Panama Papers : tout n’est pas illégal !

Mettre son argent sur un compte panaméen ne vous classe pas tout de suite comme délinquant !

Par Jean-Philippe Delsol.

taxes2 credits 401 (k) 2013 (licence creative commons)
taxes2 credits 401 (k) 2013 (licence creative commons)

Plus de cent médias de 76 pays ont eu accès à 11,5 millions de fichiers provenant des archives du cabinet panaméen MOSSACK FONSECA, spécialiste de la domiciliation de sociétés offshore entre 1977 et 2015. Ces journaux en font d’ores et déjà leurs choux gras et comptent bien distiller pendant les prochaines semaines les noms les plus connus de tous ceux qui se sont retrouvés sur cette liste.

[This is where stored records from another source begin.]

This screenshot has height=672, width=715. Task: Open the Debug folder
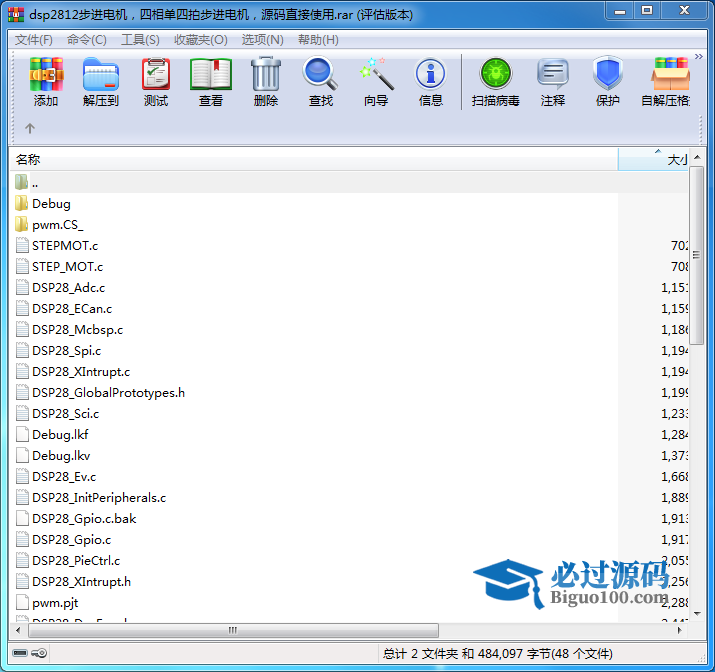[x=51, y=204]
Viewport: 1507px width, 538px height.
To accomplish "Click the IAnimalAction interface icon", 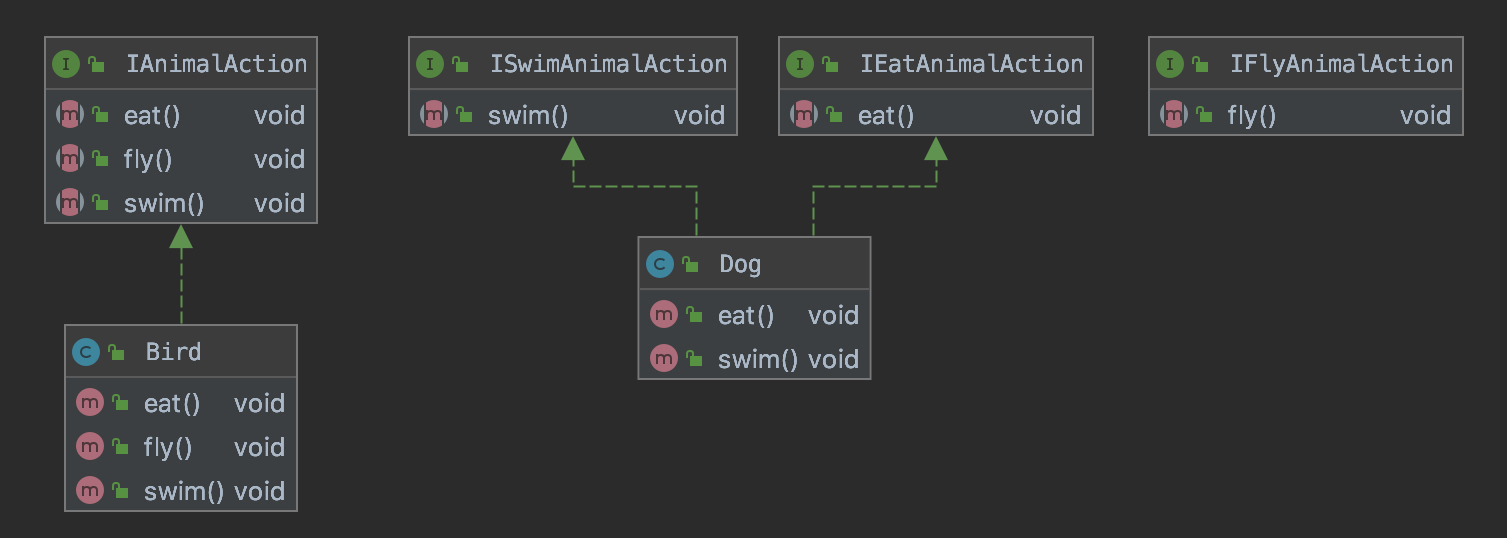I will click(66, 64).
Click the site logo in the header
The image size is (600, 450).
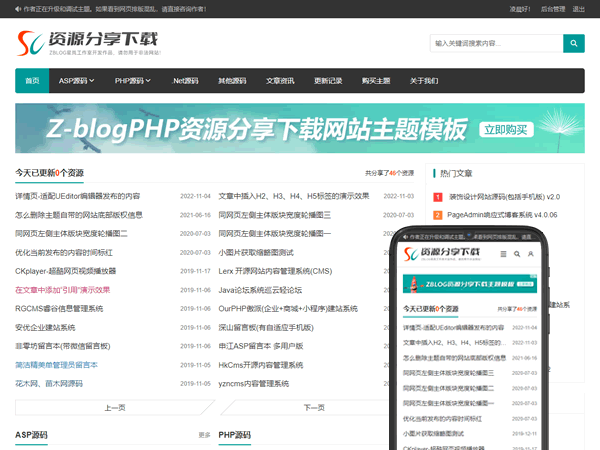[x=87, y=44]
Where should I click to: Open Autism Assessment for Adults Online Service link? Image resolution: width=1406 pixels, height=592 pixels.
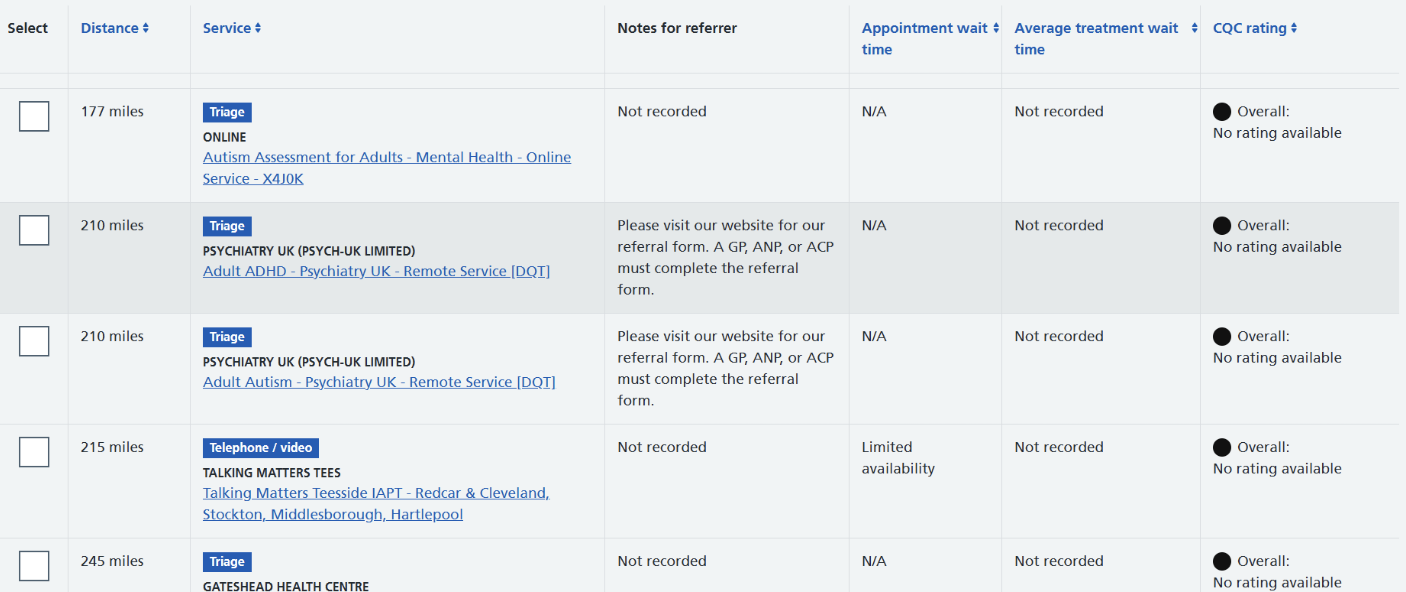click(x=387, y=168)
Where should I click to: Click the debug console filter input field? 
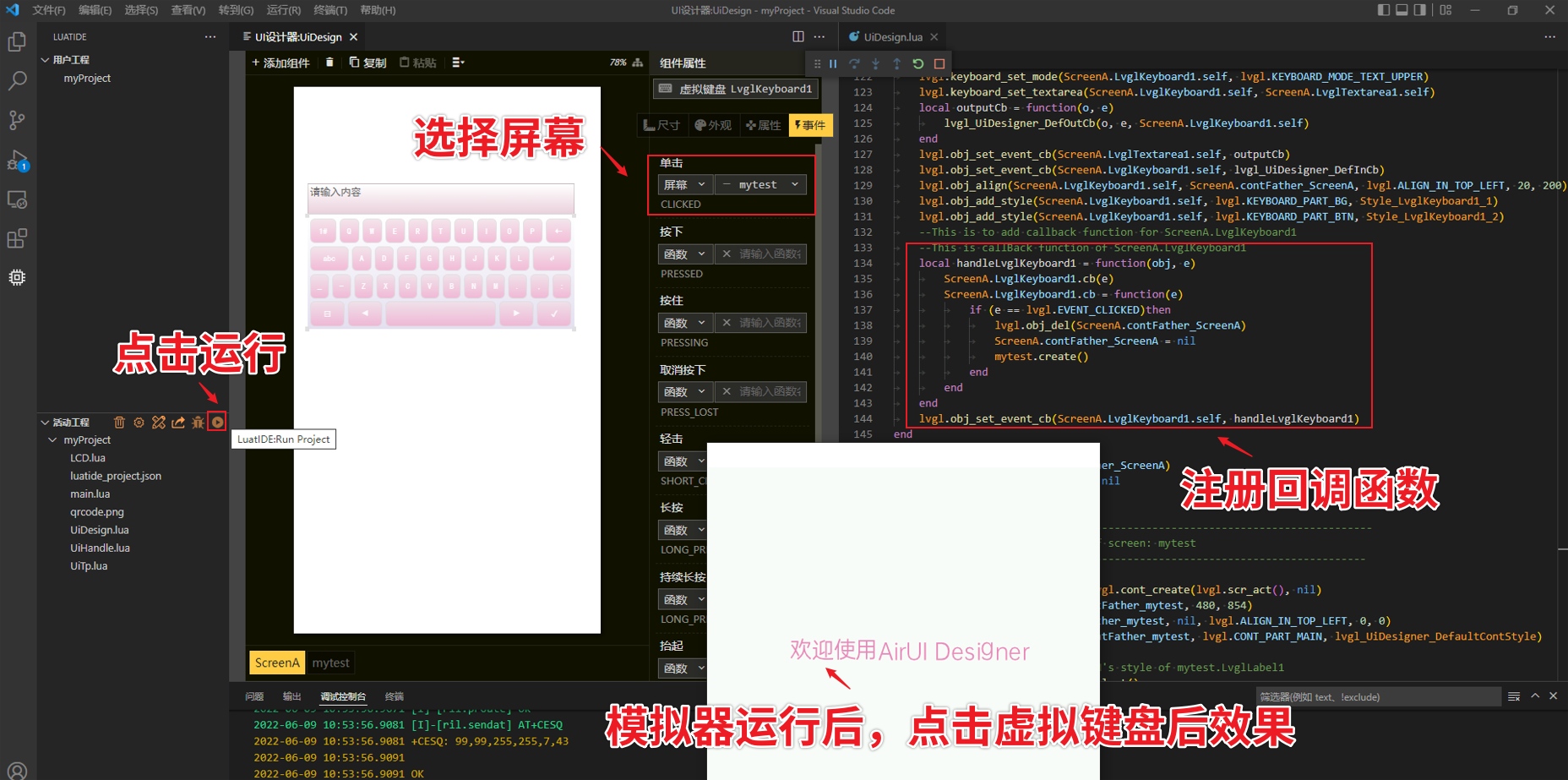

Espérons seulement qu’ils ne manqueront pas de discernement, ce que l’on peut toutefois redouter. En effet, à côté de chefs d’État, milliardaires et diverses célébrités du sport ou du showbiz ayant accumulé illégalement des avoirs et des revenus au travers de structures panaméennes, se trouve sans doute aussi un certain nombre de contribuables ayant constitué de telles structures de manière parfaitement légale.

Une distinction à faire

Il faut distinguer entre tax evasion et tax avoidance, c’est-à-dire entre fraude fiscale (illégale et condamnable) et optimisation fiscale (régulière et parfois souhaitable). D’une manière générale, le chef d’entreprise et tout contribuable sensé a devoir et raison de réduire ses charges et, notamment, ses charges fiscales, pour autant qu’il le fasse légalement. Un contribuable français peut par exemple loger légalement ses participations dans une société française au sein d’une société luxembourgeoise, sous certaines conditions, pour éviter l’instabilité de la législation fiscale française et réduire marginalement les taux d’imposition sur dividendes et plus-values. S’il déclare ses actions luxembourgeoises à l’administration française et si sa société luxembourgeoise a une réelle activité, par exemple au niveau international, ce schéma reste parfaitement légal.

Différemment, la détention de structure panaméenne peut apparaître totalement légale selon la situation de son détenteur. À titre d’exemple un contribuable résident en Angleterre avec un statut de non domiciled a le droit de détenir des actifs à l’étranger sans avoir à les déclarer. Il en est de même pour un étranger résident en Suisse et taxé selon le régime du forfait ou encore, et plus généralement, sous certaines conditions, pour les résidents de nombreux pays qui ne font pas peser sur leurs contribuables d’impôt sur le capital.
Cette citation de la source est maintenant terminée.